Honestly, you might be surprised at just how far quantum physics is outside the realm of your ordinary daily life. It is entirely likely that you could survive in the woods for a long time without knowing anything about modern physics. This is because the laws of motion figured out over 300 years ago work (and will continue to work) just fine for human- or breadbox-sized objects.
Dilbert discussing the project uncertainty principle |
This is probably the most abused and misinterpreted physics principle, commandeered into cringe-worthy chains of logic like, "nothing can be measured exactly...therefore there is no universal reality." Granted, it may be true that there is no universal reality, but the proof to you is not going to be how electrons like to pass through a hole in a wall.... (As an aside, ponder that paradox! Can the statement "there is no universal reality" be itself a universal reality?... Far out!... But I digress...).
When you actually dig into the equations, if you want to measure something like a baseball toss or cricket ball pitch speed to within about 10%, the Uncertainty Principle limits your ability to measure the ball's location to within one trillionth of a trillionth of a trillionth of a millimeter, give or take. My GPS struggles to know where I am within 100 meters, so there are lots of other issues to resolve before quantum physics gets involved.

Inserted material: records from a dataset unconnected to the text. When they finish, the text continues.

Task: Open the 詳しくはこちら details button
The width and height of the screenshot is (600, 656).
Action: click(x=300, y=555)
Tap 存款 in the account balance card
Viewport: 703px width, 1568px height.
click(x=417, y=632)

In the end, probably the most useful idea I got from my physics degree was that "People Are Not Particles." In the vacuum of outer space, "a body in motion tends to stay in motion", true. However, once your mother-in-law gets it in her head that the whole family is going to vacation in Greece this year, even though we already had plans to go to Bali, does that mean there's no changing her mind? Not necessarily. Or that "for every force there's an equal and opposite force" implies that Karma is going to catch up with you eventually? Actually, as Mark Twain wrote, sometimes the bad little boy doesn't get punished, and the good little boy doesn't get rewarded.
A quantum physicist should probably not be your first stop on the quest to discover the meaning of consciousness or to learn the behavior of the mind. It is probably better to ask a psychologist because they specialize in that kind of thing. Maybe you would even want to consult a positive psychologist if you are concerned about how therapists mostly focus on how broken you are. Maybe even consult a happiness engineer if that is what you're really after?